--- START ---

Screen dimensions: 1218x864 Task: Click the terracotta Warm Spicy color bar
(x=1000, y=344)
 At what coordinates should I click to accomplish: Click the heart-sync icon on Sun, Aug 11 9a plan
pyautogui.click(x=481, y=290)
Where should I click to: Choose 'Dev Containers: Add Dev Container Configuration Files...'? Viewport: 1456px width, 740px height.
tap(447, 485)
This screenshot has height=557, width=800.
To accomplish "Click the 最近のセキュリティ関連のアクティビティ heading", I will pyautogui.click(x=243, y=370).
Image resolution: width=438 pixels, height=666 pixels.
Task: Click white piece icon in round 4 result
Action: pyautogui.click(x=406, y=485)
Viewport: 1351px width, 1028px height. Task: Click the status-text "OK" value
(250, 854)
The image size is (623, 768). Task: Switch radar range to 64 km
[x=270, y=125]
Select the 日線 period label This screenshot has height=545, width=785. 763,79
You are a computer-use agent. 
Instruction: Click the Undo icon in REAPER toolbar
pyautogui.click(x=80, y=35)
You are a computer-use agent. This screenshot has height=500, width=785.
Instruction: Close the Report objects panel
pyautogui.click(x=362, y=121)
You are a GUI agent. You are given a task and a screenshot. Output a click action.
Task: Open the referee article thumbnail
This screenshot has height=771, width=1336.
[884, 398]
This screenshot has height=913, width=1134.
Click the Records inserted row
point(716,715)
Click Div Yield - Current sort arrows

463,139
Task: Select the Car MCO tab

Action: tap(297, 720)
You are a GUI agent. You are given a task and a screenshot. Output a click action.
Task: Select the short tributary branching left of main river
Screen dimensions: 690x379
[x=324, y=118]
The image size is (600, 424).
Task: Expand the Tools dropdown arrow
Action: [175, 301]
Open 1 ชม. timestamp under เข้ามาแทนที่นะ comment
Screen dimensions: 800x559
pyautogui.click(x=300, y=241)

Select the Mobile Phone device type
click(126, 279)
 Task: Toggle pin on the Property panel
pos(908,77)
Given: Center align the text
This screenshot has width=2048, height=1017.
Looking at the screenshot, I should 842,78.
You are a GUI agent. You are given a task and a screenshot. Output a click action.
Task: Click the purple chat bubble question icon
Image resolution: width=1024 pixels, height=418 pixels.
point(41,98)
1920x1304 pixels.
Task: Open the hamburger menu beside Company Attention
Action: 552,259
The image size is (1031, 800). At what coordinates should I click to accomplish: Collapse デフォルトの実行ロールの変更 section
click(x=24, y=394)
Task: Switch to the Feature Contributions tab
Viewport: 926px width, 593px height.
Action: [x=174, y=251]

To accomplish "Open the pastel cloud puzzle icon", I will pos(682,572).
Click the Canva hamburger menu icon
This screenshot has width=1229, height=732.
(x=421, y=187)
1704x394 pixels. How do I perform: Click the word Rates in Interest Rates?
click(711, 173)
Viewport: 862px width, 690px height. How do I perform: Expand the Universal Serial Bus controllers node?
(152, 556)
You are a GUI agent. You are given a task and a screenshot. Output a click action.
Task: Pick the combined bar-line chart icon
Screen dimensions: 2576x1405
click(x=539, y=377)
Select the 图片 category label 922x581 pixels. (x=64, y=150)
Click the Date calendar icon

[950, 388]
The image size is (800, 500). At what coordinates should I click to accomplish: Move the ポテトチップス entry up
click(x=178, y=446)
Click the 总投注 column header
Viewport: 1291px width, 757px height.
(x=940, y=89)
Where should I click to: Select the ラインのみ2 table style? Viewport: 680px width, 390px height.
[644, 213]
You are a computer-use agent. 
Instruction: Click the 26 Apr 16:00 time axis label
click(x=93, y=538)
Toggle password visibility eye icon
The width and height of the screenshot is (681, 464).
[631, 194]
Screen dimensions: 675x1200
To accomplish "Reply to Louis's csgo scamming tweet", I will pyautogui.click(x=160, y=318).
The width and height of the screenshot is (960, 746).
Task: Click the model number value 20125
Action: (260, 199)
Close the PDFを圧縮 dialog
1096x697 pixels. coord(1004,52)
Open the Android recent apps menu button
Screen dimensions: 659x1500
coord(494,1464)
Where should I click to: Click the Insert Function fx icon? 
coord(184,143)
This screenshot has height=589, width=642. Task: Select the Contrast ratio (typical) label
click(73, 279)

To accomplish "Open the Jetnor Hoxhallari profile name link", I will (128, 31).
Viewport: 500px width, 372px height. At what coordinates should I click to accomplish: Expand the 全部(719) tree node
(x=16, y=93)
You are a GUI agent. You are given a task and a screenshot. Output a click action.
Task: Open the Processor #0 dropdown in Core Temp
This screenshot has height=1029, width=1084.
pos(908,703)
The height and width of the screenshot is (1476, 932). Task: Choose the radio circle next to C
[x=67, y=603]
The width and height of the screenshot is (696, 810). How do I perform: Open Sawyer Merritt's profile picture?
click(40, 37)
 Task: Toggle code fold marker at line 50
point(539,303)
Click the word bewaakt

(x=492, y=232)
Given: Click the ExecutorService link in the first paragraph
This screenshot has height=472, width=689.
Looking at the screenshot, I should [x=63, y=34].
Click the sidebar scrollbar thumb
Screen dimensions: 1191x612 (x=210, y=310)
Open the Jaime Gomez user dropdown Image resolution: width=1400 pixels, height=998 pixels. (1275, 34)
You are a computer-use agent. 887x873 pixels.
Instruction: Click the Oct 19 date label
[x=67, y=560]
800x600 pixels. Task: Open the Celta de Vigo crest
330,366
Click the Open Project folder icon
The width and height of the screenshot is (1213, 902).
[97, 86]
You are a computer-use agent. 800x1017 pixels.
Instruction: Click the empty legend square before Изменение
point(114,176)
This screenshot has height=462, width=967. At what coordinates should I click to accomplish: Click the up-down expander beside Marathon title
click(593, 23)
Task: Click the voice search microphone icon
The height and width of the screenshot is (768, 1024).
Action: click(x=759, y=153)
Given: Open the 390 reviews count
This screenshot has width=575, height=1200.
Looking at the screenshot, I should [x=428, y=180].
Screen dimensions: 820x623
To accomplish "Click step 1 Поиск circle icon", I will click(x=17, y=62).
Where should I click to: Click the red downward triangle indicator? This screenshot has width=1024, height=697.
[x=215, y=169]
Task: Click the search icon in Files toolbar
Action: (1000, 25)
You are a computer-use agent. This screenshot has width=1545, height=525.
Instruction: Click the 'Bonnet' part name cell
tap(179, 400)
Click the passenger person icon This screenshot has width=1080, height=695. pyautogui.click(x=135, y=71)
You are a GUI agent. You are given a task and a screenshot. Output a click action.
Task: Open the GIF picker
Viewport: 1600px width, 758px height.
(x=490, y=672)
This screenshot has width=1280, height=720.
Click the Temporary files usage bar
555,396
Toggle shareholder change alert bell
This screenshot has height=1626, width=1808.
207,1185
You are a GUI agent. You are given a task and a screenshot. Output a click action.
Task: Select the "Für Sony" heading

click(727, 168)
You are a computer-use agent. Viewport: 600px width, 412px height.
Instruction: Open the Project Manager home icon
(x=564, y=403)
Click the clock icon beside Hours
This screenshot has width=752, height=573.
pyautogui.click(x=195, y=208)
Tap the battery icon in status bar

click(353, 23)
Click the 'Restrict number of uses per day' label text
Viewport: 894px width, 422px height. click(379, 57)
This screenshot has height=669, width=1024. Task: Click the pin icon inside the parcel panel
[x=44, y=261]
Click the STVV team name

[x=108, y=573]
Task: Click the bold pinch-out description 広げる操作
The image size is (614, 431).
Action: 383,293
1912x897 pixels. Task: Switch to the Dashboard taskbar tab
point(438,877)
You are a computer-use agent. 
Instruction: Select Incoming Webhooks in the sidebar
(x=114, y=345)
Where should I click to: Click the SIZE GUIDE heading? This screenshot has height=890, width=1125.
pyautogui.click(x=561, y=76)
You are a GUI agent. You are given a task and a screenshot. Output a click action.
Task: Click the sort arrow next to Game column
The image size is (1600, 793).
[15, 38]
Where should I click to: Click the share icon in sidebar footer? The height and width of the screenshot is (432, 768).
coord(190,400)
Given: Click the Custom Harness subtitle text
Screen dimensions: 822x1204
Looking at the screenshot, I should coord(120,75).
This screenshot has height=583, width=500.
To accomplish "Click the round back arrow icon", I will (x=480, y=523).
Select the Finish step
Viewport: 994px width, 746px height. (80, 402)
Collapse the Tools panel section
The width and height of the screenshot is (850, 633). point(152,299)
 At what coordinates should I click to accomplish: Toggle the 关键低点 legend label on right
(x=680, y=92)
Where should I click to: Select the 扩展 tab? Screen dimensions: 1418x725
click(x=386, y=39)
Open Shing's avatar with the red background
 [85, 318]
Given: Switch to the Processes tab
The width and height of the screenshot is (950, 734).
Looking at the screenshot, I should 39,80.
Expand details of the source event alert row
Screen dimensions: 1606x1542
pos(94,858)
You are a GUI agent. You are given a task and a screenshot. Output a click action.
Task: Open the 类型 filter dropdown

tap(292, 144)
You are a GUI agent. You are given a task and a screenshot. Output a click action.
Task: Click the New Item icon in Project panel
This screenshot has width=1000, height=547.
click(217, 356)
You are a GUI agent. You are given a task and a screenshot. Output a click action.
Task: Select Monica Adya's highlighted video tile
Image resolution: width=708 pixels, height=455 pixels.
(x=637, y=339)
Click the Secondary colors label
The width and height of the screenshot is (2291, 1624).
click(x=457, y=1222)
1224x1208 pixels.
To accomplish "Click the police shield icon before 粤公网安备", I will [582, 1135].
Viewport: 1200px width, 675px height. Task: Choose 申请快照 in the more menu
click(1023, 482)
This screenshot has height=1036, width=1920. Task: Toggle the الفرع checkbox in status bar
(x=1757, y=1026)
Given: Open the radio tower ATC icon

--- END ---

> **TASK DETAILS**: Gather and copy every line of the data in which the string "link" is found.

> **SOLUTION**:
To accomplish "Open the Jetnor Hoxhallari profile name link", I will (128, 31).
Given: Click the ExecutorService link in the first paragraph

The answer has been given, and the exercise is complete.